**DESCRIPTION OF THE TASK**
Write out again, exactly as they stand, the line that includes "Where should I click to: Open" and all remaining lines of the entries.

**DATA SHOWN**
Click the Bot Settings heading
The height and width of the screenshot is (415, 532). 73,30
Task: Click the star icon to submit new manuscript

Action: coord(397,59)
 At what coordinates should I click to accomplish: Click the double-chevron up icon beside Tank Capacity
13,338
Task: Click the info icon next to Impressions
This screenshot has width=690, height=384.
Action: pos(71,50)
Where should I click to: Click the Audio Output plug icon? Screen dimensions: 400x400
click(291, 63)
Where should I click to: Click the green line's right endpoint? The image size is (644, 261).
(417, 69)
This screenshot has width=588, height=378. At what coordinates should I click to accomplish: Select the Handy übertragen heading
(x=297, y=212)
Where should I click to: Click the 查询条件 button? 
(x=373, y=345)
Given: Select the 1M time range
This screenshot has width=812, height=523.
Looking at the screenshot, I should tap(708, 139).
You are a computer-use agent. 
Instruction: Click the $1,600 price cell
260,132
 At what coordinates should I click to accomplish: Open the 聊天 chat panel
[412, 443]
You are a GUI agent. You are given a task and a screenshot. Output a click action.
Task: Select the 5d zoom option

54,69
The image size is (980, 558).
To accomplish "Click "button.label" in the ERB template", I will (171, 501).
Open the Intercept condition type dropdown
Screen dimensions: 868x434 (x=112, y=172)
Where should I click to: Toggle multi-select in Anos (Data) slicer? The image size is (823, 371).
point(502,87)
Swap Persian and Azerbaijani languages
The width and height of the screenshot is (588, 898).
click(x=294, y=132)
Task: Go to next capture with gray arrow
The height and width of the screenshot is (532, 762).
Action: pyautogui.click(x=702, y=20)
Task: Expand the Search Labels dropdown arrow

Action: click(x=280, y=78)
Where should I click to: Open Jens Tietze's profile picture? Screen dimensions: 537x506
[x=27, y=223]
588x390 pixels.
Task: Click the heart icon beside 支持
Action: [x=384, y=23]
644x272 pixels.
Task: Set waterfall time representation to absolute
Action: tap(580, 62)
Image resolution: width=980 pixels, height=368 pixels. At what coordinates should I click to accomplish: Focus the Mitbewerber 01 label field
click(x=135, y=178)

**RESPONSE TO THIS TASK**
Where should I click to: Open Jens Tietze's profile picture? Screen dimensions: 537x506
[x=27, y=223]
588x390 pixels.
Task: Click the heart icon beside 支持
Action: [x=384, y=23]
644x272 pixels.
Task: Set waterfall time representation to absolute
Action: tap(580, 62)
Image resolution: width=980 pixels, height=368 pixels. At what coordinates should I click to accomplish: Focus the Mitbewerber 01 label field
click(x=135, y=178)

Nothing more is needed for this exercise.